Because of melatonin's ability to cross the blood-brain barrier and penetrate into every type of cell, organelle, and membrane, as well as its extraordinary antioxidant properties, it is now becoming clear that melatonin may protect the brain better than any other substance in the body, and that the precipitous loss of melatonin with advancing age has especially serious effects within the brain.
Melatonin is of critical importance in the brain for four reasons:
- The brain has the highest amount of free radical activity in the body because it uses far more oxygen than any other part of the body in carrying out its diverse and demanding metabolic functions.
- The brain has an exceptionally high iron content, which increases the number and virulence of its free radical reactions.
- The brain is relatively deficient in antioxidant defense systems, in part because the blood-brain barrier restricts the entry into the brain of antioxidant compounds.
In addition to its formidable powers as an antioxidant, melatonin also protects the brain by stimulating glutathione peroxidase (GSH-Px) in neural tissue. GSH-Px converts reduced glutathione to its oxidized form and in doing so converts hydrogen peroxide from H202 to H2O, (water), which stops the generation of dangerous hydroxyl radicals in its tracks, thereby preventing cell degeneration and death.

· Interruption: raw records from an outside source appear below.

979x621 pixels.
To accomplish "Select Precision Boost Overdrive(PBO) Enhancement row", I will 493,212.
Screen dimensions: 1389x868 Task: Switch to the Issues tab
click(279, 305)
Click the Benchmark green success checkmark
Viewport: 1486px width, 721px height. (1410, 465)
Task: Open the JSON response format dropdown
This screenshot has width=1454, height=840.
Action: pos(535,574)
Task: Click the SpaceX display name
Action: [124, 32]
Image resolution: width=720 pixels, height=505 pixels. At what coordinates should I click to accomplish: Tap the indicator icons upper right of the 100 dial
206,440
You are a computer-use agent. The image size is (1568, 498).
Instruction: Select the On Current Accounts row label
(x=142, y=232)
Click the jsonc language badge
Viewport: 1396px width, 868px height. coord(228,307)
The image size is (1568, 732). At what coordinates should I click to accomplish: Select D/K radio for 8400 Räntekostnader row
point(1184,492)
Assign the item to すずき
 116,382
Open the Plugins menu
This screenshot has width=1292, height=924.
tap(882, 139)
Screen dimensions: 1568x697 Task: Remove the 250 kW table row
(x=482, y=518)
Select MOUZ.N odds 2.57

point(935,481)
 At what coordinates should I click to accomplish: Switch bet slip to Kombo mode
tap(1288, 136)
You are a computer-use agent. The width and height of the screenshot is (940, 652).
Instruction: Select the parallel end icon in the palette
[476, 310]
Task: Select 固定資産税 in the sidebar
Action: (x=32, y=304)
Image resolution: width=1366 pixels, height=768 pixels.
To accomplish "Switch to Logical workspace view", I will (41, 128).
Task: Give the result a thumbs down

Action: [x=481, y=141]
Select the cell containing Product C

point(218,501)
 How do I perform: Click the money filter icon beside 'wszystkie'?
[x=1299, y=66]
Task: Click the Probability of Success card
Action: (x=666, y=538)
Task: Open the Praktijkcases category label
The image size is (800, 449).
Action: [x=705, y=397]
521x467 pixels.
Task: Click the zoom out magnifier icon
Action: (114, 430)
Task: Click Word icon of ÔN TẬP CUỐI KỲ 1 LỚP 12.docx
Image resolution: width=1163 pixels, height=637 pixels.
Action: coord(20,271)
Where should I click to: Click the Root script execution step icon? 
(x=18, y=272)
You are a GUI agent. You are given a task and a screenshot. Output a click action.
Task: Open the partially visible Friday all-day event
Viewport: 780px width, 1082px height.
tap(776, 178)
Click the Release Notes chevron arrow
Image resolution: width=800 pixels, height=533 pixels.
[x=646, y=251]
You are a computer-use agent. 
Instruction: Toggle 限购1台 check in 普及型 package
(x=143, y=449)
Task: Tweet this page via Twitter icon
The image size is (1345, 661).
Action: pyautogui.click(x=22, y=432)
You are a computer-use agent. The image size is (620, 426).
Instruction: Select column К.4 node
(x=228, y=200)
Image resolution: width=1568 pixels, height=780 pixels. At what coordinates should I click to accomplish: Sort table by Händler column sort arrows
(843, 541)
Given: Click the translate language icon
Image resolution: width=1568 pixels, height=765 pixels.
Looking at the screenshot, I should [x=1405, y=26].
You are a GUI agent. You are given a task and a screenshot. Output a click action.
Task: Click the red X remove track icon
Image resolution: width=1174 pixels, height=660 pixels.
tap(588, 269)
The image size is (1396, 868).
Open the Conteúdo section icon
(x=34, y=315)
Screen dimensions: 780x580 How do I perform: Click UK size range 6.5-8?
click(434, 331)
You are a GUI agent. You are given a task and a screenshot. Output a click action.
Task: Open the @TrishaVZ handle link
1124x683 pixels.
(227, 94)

The major flaw in our antioxidant defense system as we grow older is the age-related accumulation of hydrogen peroxide. This increase in hydrogen peroxide occurs because superoxide dismutase, the initial free-radical-deactivating enzyme produced within the body is increased without a concomitant increase in the other key enzymes, catalase and glutathione peroxidase. These deficiencies appear to be due in large part to the decline in melatonin levels with advancing age!
The ability of GSH-Px to knock out hydrogen peroxide (thereby preventing the generation of hydroxyl radicals) has been shown to be significant in determining lifespan. A recent comparison between the short-lived house mouse (Mus musculus) and the long-lived white-footed mouse (Peromyscus leucopus) showed much higher GSH-Px activity in the long-lived mouse and a much higher amount of oxidative damage in the short-lived mouse!How The Aging Clock Works
A recent study by scientists at the University of Texas Health Science Center in San Antonio showed that the administration of melatonin caused a two-fold rise in glutathione peroxide within 30 minutes in laboratory rats. They also found that GSH-Px activity within the rat brain is higher at night than during the day, which correlates directly with melatonin levels in the brain.